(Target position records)
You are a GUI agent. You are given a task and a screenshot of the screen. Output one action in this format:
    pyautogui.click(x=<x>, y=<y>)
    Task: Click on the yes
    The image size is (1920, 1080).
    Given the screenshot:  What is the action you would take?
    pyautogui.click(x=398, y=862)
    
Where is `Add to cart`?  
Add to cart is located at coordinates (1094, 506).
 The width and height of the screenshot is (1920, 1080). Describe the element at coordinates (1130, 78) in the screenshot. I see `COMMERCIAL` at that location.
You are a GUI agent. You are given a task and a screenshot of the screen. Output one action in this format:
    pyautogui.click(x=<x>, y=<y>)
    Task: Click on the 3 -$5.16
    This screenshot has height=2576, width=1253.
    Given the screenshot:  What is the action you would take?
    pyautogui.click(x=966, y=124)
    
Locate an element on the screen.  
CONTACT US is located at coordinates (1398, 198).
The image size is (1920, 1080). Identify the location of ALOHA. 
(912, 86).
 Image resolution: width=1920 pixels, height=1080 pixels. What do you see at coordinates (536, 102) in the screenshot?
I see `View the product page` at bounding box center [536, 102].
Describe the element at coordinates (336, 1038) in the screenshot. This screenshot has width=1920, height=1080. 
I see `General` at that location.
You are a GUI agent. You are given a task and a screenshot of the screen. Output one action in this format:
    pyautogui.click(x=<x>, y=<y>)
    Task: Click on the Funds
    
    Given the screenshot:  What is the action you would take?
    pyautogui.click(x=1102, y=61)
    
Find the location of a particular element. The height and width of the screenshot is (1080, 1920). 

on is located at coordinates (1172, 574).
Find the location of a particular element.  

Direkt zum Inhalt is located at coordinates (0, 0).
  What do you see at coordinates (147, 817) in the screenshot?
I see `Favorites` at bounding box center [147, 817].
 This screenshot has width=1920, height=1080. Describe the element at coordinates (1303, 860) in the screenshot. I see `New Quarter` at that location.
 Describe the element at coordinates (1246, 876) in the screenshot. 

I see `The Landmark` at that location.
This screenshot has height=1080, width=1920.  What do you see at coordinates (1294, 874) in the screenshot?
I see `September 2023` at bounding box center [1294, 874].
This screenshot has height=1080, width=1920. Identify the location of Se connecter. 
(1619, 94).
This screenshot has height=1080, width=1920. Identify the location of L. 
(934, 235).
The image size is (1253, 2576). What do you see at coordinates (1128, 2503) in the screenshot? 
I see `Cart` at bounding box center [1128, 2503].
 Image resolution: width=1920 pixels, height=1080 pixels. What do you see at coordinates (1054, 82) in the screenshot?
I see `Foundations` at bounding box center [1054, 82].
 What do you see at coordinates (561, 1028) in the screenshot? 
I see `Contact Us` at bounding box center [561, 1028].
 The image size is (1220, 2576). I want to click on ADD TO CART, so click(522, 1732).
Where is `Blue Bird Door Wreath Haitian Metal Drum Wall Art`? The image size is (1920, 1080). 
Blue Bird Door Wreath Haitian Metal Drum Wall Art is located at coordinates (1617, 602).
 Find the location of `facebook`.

▸ AIM OF THE EXERCISE
Pull out every line from the items above that contains the word "Where".

▸ SOLUTION TO THIS PROBLEM
Where is `Add to cart`?  
Where is `Blue Bird Door Wreath Haitian Metal Drum Wall Art`? The image size is (1920, 1080). 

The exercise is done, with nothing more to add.